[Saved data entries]
----------------
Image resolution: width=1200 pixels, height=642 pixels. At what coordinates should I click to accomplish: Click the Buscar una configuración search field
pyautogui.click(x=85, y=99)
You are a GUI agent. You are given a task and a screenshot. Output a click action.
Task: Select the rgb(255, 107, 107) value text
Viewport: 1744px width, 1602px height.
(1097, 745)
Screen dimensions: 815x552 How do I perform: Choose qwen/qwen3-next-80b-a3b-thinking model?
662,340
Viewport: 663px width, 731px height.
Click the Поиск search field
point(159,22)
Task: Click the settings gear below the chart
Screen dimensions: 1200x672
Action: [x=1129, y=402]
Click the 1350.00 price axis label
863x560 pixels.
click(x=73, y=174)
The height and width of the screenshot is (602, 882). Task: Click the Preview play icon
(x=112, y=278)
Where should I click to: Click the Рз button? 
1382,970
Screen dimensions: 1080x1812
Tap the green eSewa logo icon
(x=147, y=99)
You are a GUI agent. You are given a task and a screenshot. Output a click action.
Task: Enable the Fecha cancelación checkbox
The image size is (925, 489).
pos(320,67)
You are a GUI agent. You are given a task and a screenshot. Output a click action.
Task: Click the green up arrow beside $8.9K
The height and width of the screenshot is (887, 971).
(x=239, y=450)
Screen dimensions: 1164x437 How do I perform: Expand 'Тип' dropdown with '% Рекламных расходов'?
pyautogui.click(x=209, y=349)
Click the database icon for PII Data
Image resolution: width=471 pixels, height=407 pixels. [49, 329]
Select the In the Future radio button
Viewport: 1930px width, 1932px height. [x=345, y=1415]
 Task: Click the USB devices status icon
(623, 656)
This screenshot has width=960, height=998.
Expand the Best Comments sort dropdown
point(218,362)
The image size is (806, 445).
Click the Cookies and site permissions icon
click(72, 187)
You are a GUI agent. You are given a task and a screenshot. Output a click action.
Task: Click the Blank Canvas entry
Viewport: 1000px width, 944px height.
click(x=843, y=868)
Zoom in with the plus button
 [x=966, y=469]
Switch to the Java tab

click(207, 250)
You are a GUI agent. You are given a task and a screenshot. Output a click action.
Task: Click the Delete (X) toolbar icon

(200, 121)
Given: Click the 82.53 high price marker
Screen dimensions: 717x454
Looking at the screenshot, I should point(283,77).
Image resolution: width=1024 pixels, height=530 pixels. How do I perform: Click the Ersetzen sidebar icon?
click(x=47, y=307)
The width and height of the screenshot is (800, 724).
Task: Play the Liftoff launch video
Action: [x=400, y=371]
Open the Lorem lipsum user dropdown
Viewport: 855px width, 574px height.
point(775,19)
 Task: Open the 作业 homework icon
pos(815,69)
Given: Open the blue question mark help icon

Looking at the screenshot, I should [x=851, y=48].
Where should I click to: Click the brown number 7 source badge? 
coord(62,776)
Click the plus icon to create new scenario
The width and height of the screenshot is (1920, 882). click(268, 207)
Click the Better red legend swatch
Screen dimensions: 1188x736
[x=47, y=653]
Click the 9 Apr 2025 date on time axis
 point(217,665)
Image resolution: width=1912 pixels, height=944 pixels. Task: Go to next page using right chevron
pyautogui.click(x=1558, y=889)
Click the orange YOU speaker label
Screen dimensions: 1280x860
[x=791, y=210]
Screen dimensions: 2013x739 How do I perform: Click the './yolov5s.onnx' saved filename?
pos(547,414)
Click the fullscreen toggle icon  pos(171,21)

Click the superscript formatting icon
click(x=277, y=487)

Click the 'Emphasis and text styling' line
----------------
● **Task directions**
Reproduce, word for word and in full, only the lines above that start at the line with "This screenshot has width=960, height=998." and run through the line with "Task: Click the Blank Canvas entry", both ends included.

● **Exercise answer**
This screenshot has width=960, height=998.
Expand the Best Comments sort dropdown
point(218,362)
The image size is (806, 445).
Click the Cookies and site permissions icon
click(72, 187)
You are a GUI agent. You are given a task and a screenshot. Output a click action.
Task: Click the Blank Canvas entry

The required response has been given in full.